A community food-growing charity that offers after-school classes to pupils at Surrey Square School is continuing to donate its fresh produce to the school kitchen with a little help from Tesco.
The Southwark-based charity, Edible Rotherhithe, has been awarded £1,000 in funding by Tesco as part of a scheme to support young people across the UK.
Despite the new restrictions, the charity has been able to continue growing, maintaining and harvesting fresh fruit and vegetables in the school’s polytunnel. The food is then used in the School kitchen to make healthy, nutritious lunches.
Charities and community groups who work with young people were able to apply for support from the Tesco Bags of Help Community Grant scheme in association with community charity Groundwork, and Edible Rotherhithe in Southwark was one of the successful applicants.
Edible Rotherhithe is a community food-growing, gardening and arts charity that works between schools, educational facilities and community centres offering food growing, gardening and arts and crafts workshops for children and parents.
Christina Wheatley, Trustee and Project Manager at Edible Rotherhithe said:
“Like many local charities and community groups, Covid-19 has restricted Edible Rotherhithe’s ability to operate as we normally would – so it’s fantastic that we can keep supplying the school with fresh produce.
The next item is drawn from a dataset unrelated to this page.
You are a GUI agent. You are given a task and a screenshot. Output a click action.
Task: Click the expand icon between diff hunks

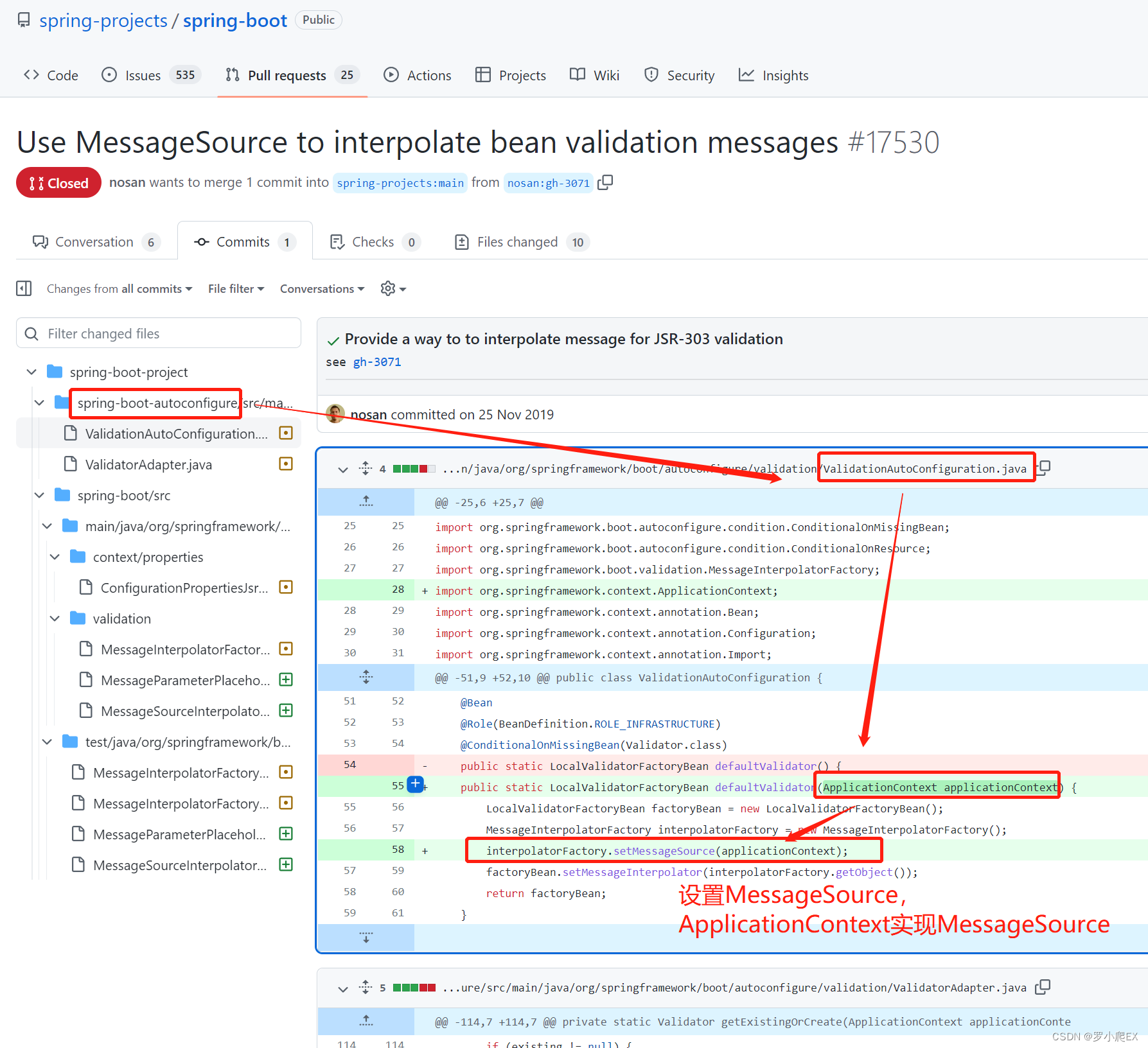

We can’t wait to start up our after-school activities again once restrictions have been lifted.
“The after-school classes we normally offer at Surrey Square have received nothing but positive feedback from both the parents and the pupils.
“Introducing children to the idea of nurturing and harvesting their own food has opened up a new world to them, and has taught them the benefit of healthy, freshly grown produce.
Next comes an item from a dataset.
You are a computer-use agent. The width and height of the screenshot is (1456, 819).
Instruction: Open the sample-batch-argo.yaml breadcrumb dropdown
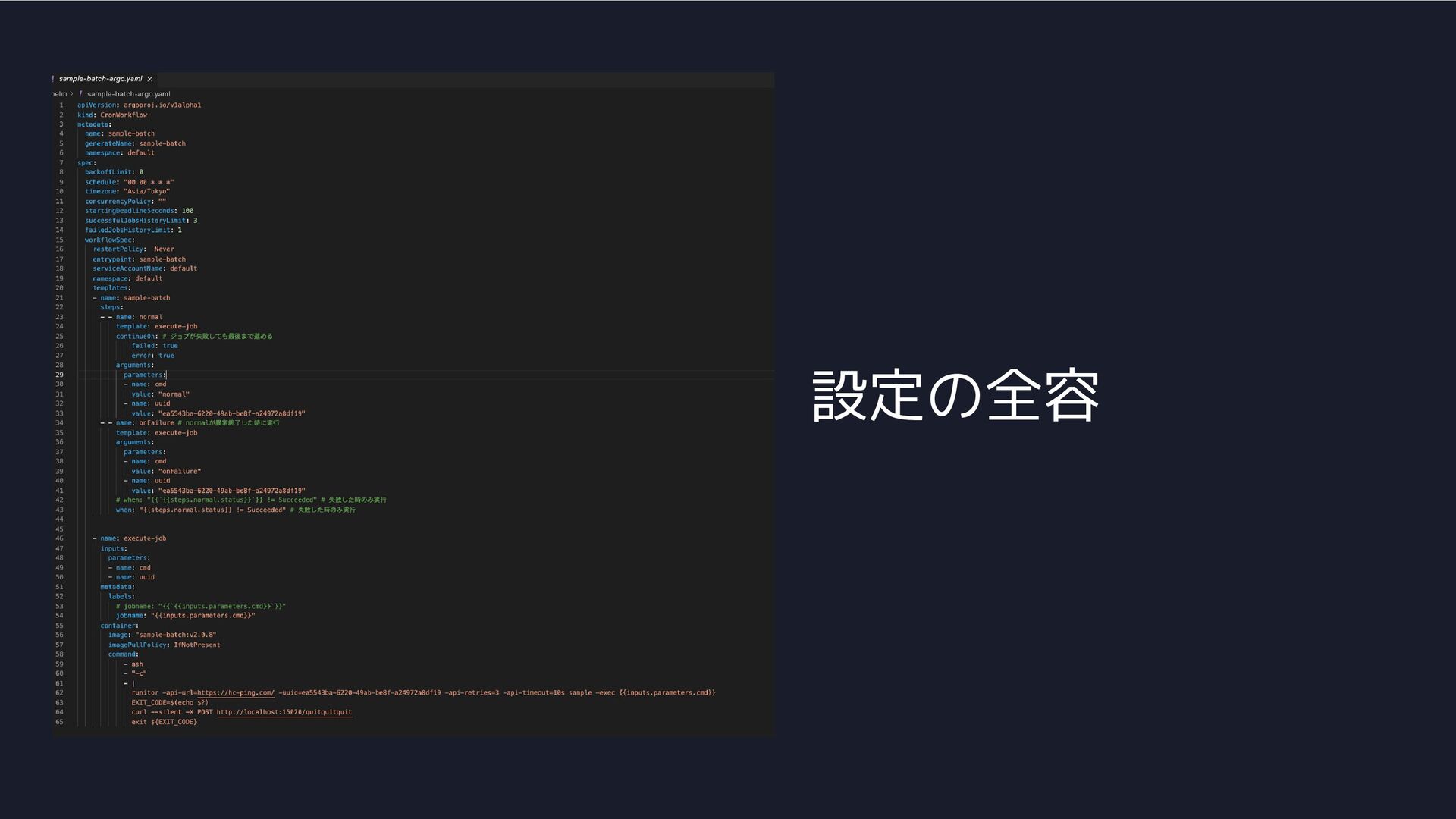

“We’ve had parents tell us that their children are suddenly taking an interest in cooking, which has given them a new shared activity, bringing them even closer as a family!
“The donation from Tesco will help us continue the after-school classes after lockdown which provide an invaluable service to the pupils at Surrey Square, and for that, we’re hugely grateful.”
As part of the special round of community funding for youth charities, three grants of £1,000 have been made available in Southwark. In total, 1,995 groups were awarded grants of £1,965,500 by Tesco throughout the UK in 2020.
Keith Jackson, Bags of Help Manager at Tesco, said: “Young people have been among the most affected by the pandemic this year, be it due to school disruption or vital services stopping.
“We’re therefore very pleased to see so many charities and community groups coming forward for support, all of whom carry out vital work for young people in the UK, and delighted to be able to provide much-needed funding for many of them, including Edible Rotherhithe.”
One of the other groups in Southwark to be awarded a grant is Community Cycleworks, a charity that runs build-a-bike courses, bike fix sessions and on road and mountain biking ride outs for young people in the area.
Alex Forrester Corporate Partnership Manager from Groundwork commented: “We have seen a wide variety of groups come forward for funding, including outdoor activities, mental health charities, young carers, bereavement counselling, and charities working with vulnerable children.
“We see day to day the incredible work these groups do, but also how much they need funding to operate, which is often hard to come by, so it is fantastic to work with Tesco to be able to give a little help to some of them.”